腕に布がこすれて────腕部分にも結晶があることを悟った。

よく見たら、そこもシャツを破っていた。


もう繕いようがない。


構わない。

引かれるのは、慣れている─────。

アシュリーは、そう自分に言い聞かせる。


つとめて普通を装って…。

「終わったよ。

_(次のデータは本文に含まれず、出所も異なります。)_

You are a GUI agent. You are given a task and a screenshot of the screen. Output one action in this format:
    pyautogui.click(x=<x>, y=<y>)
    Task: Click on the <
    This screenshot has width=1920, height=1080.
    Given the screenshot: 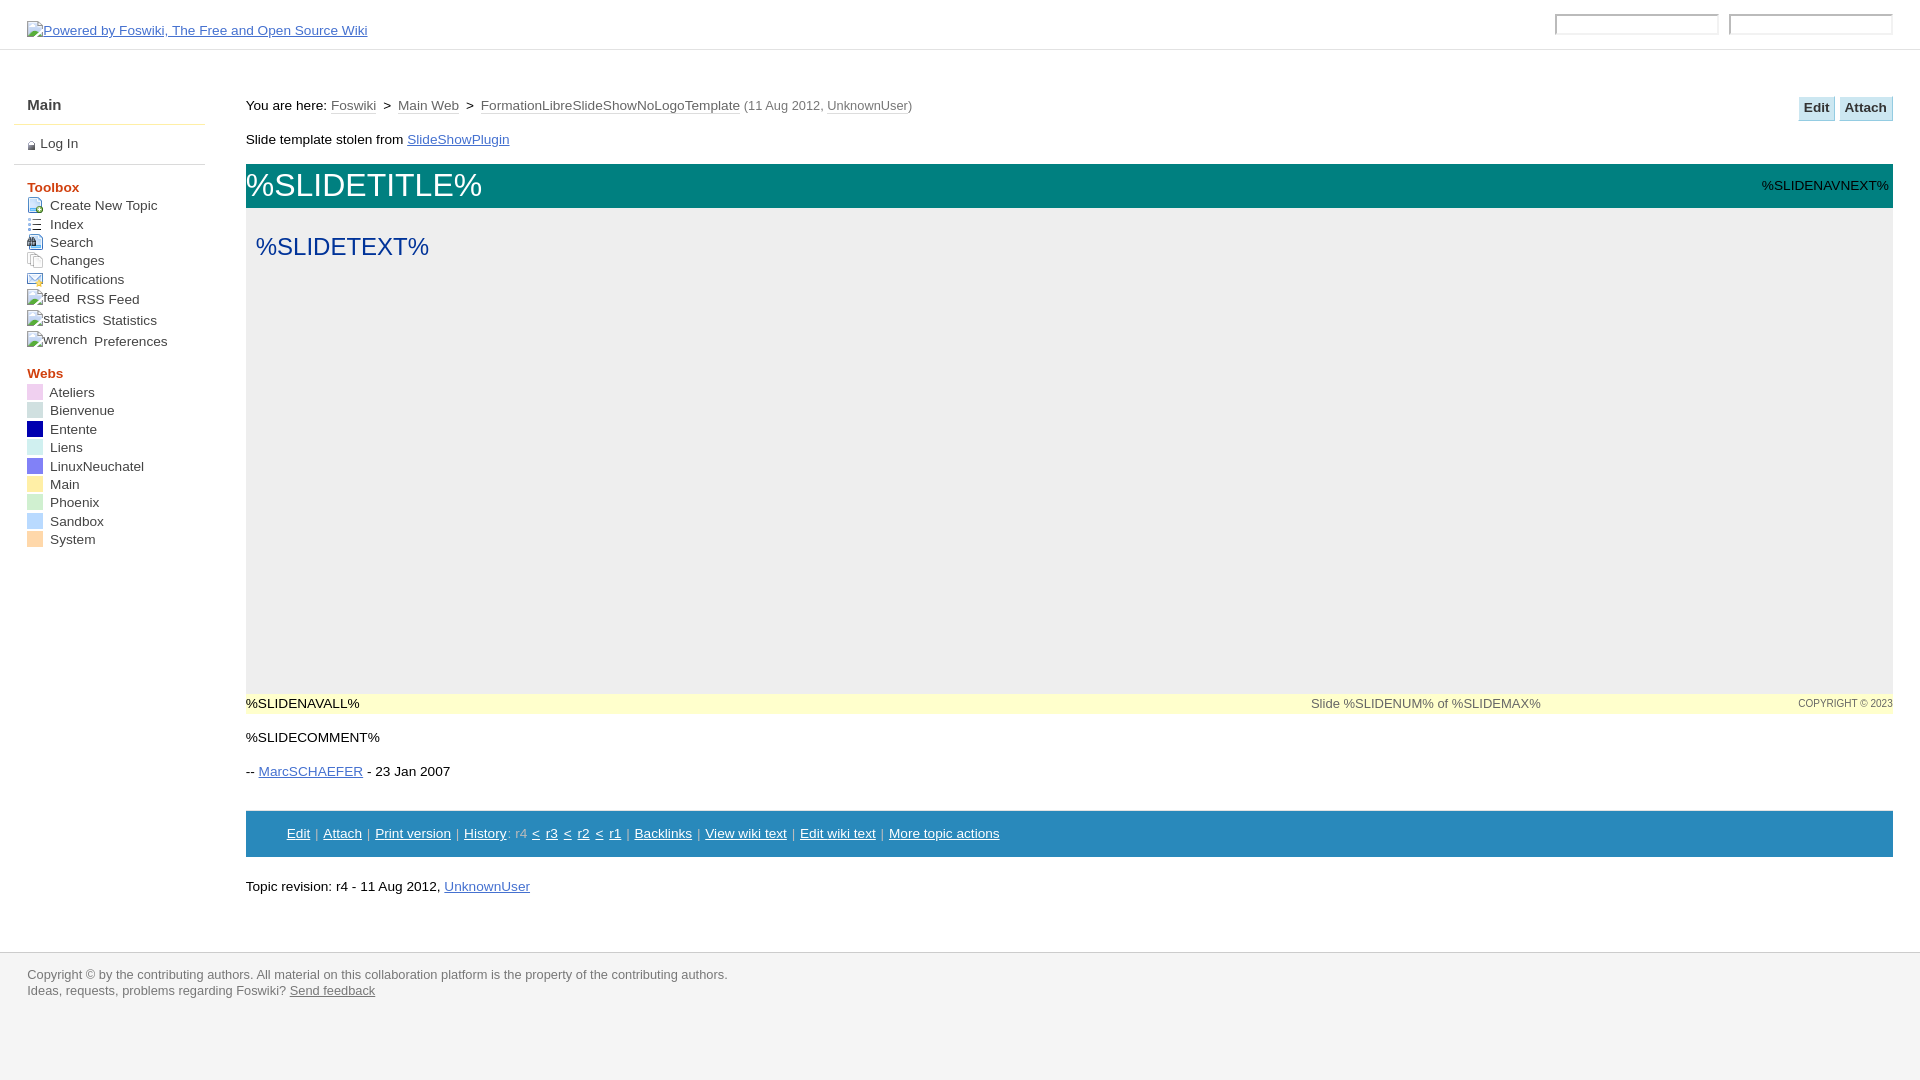 What is the action you would take?
    pyautogui.click(x=599, y=834)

ケガないか?」

地面に伏せている青年に、声をかけた。


青年は、顔を上げる。

彼は辺りを見回した。


「わぁ、すごい…!

魔物、一瞬でいなくなっちゃったね!」


彼は、アシュリーを見て無邪気に笑う。


「君、ほんとにすごいねー!

僕、こんなすごいの、初めて見たよ!」


…“すごい”以外の語彙があまりなさそうだ。


というか…

結晶だらけで服を破ったアシュリーを見て、彼は全く驚かない。


…恐る恐る、訊いてみる。


「…お前さ」

「うん!」

「俺…こんな結晶とか出てるし、めっちゃ服破ってるけど、気になんないの?」

「えー?ならないよー」


青年は、…

心底不思議だ、という顔をした。


「このキラキラの結晶、君が魔法使ったからこうなったんでしょ?

頑張った証拠だねー!」


…。


「…そう?

お前、よく分かんねーな」

「えー、わかんないかな?

あっわかった!きっと僕の名前わかんないから、僕のことよくわかんないんだよ!

僕オリベル=アボット!よろしくね」


アシュリーは…

何だか、妙な敗北感にさいなまれた。

いっそすがすがしい。


「俺はアシュリー。

こっちこそ宜しくな、オリベル」

「うん!よろしく、アシュリー!」


単純…というか、何というか。素直な奴だ。

アシュリーは彼がうらやましくなった。